RANAH MINANG

Mounting created Bloggif Mounting created Bloggif

Rabu, 13 Maret 2013

Tuanku Imam Bonjol (1772 – 1854)

Seorang tokoh gerakan pembaru Islam, dan seorang pemimpin Padri yang berhasil mengembangkan perdagangan di pantai barat, pantai timur sampai ke Tapanuli Selatan. Ia juga seorang ahli benteng yang terkenal dengan nama Bonjol di Minangkabau. Nama kecilnya Muhammad Syahab.

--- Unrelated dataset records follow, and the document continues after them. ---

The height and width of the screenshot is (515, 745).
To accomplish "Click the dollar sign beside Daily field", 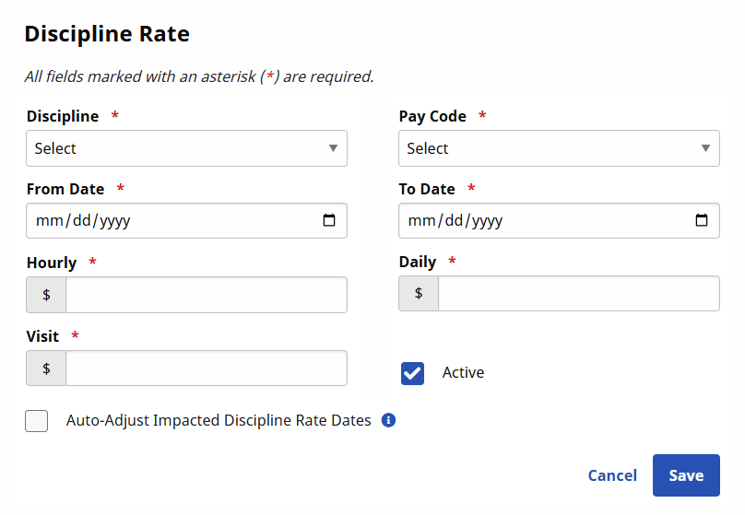I will (419, 294).
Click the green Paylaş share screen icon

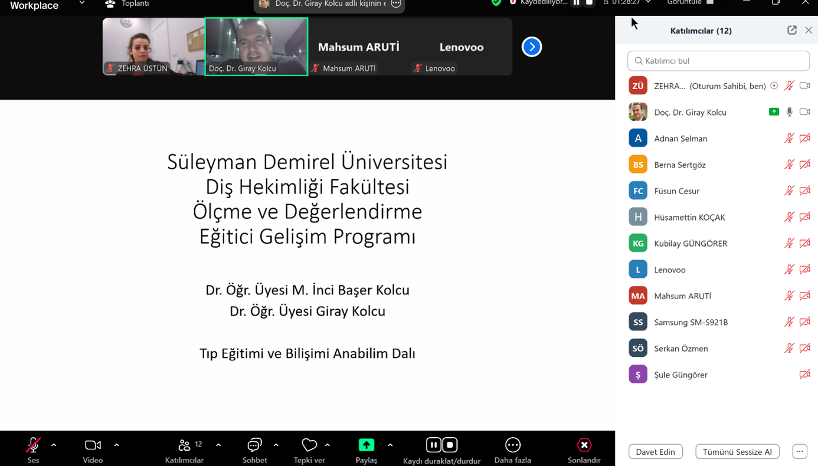(366, 445)
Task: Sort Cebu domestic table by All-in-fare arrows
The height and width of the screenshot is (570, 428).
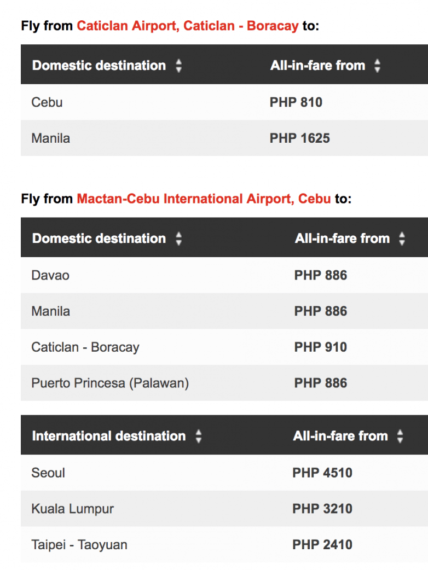Action: pyautogui.click(x=402, y=239)
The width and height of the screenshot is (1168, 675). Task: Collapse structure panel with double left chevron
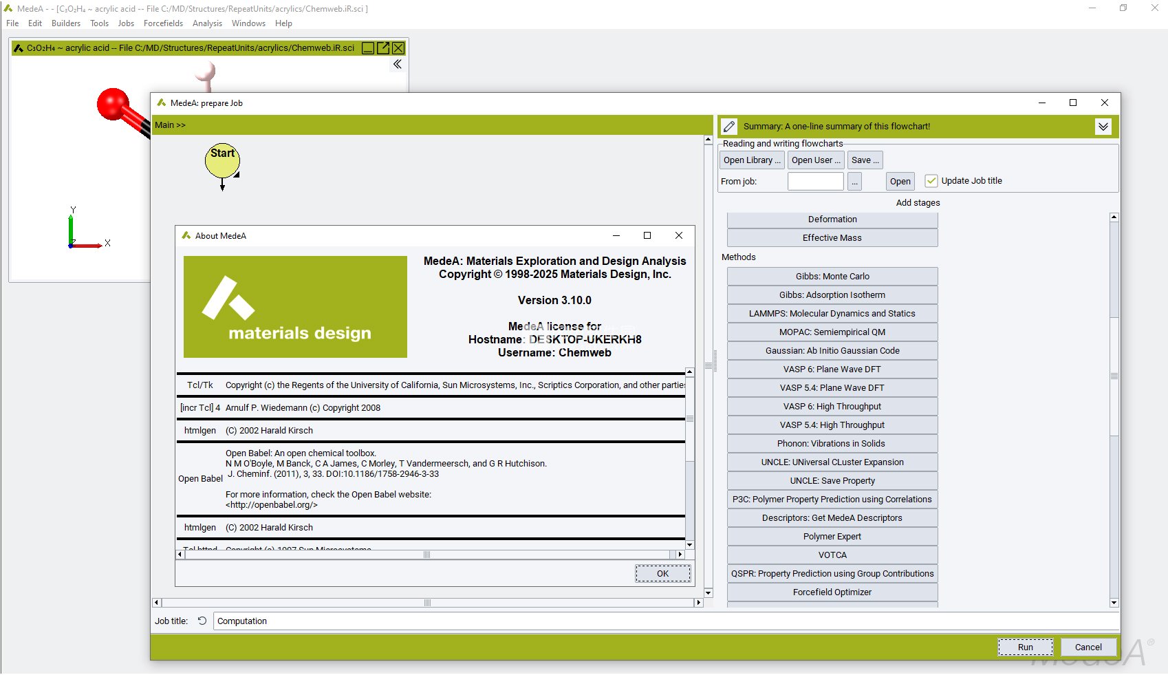click(398, 64)
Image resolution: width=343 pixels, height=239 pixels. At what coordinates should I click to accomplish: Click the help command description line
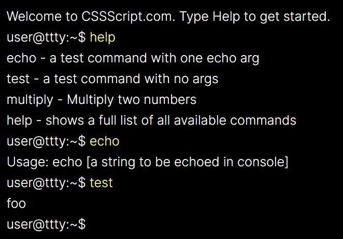[151, 121]
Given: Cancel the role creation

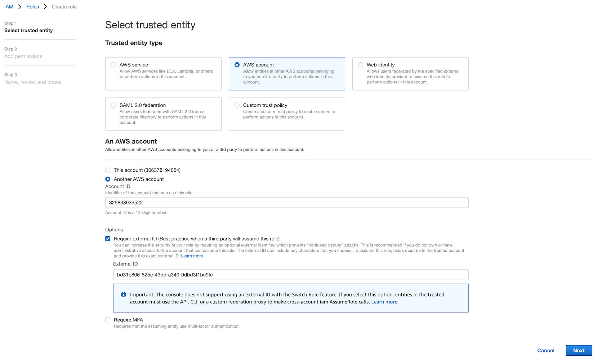Looking at the screenshot, I should pos(546,351).
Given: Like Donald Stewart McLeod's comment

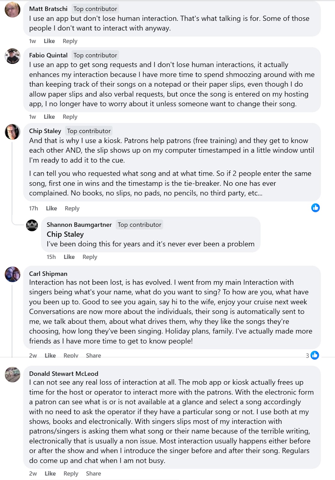Looking at the screenshot, I should 50,473.
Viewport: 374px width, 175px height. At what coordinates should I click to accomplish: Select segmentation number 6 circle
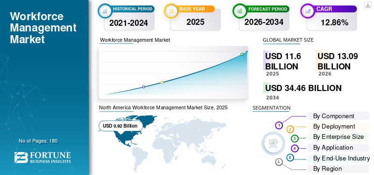[279, 162]
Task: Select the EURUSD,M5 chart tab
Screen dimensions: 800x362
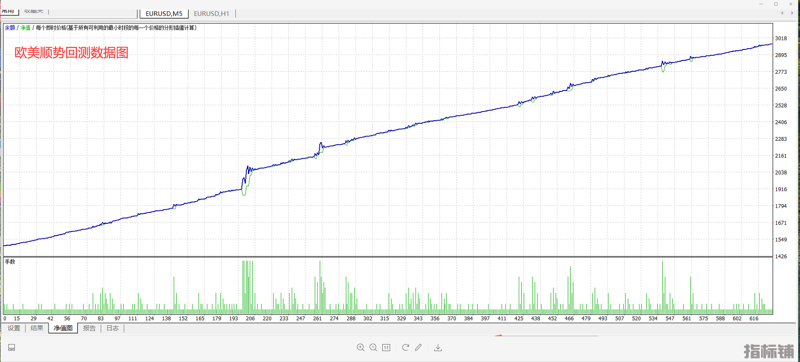Action: coord(164,14)
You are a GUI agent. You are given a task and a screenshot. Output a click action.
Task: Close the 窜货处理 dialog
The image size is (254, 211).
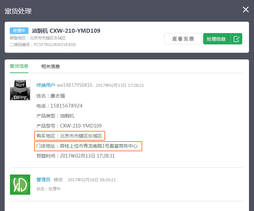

Keluarganya berasal dari batas Rimbang, Agam.
Sebagai pendatang di Tanjung Bungo, Alahan Panjang, dua orang bersaudara, Syekh Usman dan Hamatun diterima sebagai anak kemenakan dengan “mengisi adat” pada salah seorang Rajo Ampek Selo Alahan Panjang, Datuk Sati, di Ganggo Hilir.
Kaumnya diizinkan pula mengangkat Syekh Usman sebagai penghulu kaum Koto, bergelar Datuk Sajatinyo. Hamatun, adiknya dikawinkan dengan Khatib Bayanuddin, seorang guru agama berasal dari Kampung Batas Rimbang, Palupuh Kabupaten Agam. Mereka menetap di Tanjung Bungo.
Dari perkawinannya, mereka dikaruniai tiga orang putri, Sinik, Santun dan Halimatun dan seorang anak laki-laki bernama Muhammad Sahab, yang kemudian terkenal dengan nama Tuanku Imam Bonjol. Muhammad Sahab dilahirkan di kampung Tanjung Bungo pada tahun 1772.
Pada usia 7 tahun, ia belajar mengaji al Quran di Kampung bakonya di Batas Rimbang, Luhak Agam. Pada tahun 1792 -1800, belajar pengetahuan agama di Surau Tuanku Bandaro di Padang Laweh. Tuanku Bandaro adalah seorang murid Tuanku Nan Tuo di Koto Tuo, Ampek Angkek. Semenjak tahun 1802, Muhammad Syahab menjadi guru tuo (pembantu) di surau gurunya dengan bergelar Malin Basa.
Pada tahun 1805, selama tiga bulan, Tuanku Datuk Bandaro bersama Malin Basa belajar ke Surau Bansa di Kamang. Mereka mengenal langsung pembaruan agama Islam yang dicetuskan oleh Tuanku Nan Renceh bersama Tuanku Haji Miskin.
Dari Tuanku Nan Renceh, ia mendapat pengetahuan memajukan kesejahteraan masyarakat dengan melindungi pedagang dan mempergunakan bedil yang diperdapatnya dari Tuanku Sumanik.
Dari Tuanku Haji Miskin, mereka mendapat dasar pengetahuan fikih tentang hak warisan dan hukum perdagangan.
Sebagai salah seorang murid Tuanku Nan Tuo, Datuk Bandaro bersama Malin Basa memperkenalkan pembaruan berdasarkan hukum Islam yang mengatur hak masyarakat dalam perdagangan dan warisan. Datuk Bandaro mempergunakan wibawanya mengumpulkan seluruh rakyatnya untuk melaksanakan pembaruan itu. Semenjak itu, Malin Basa bergelar Peto Syarif.
Pada tahun 1807, Peto Syarif dan pengikutnya pindah dan mendirikan Koto di bawah Bukik Tajadi yang kemudian bernama Bonjol (1807). Ia diangkat oleh Nyiak Angku menjadi Tuanku Imam. Bonjol dipimpin oleh Tuanku nan Barampek yangdipimpin oleh Tuanku Imam dan diresmikan oleh sebagai pemimpin pembaruan Islam oleh rombongan dari Kamang (1808).
Tuanku Nan Gapuk dan Tuanku Nan Hitam ditugaskan belajar silat ke Tuanku Andaleh di Palembayan. Keduanya menjadi pelatih hulubalang Bonjol. Tuanku Nan Hitam sebagai Tuanku Kadi memimpin hukum Islam. Hulubalang dipimpin pangka tuo, di bawah pimpinan Tuanku Mudo.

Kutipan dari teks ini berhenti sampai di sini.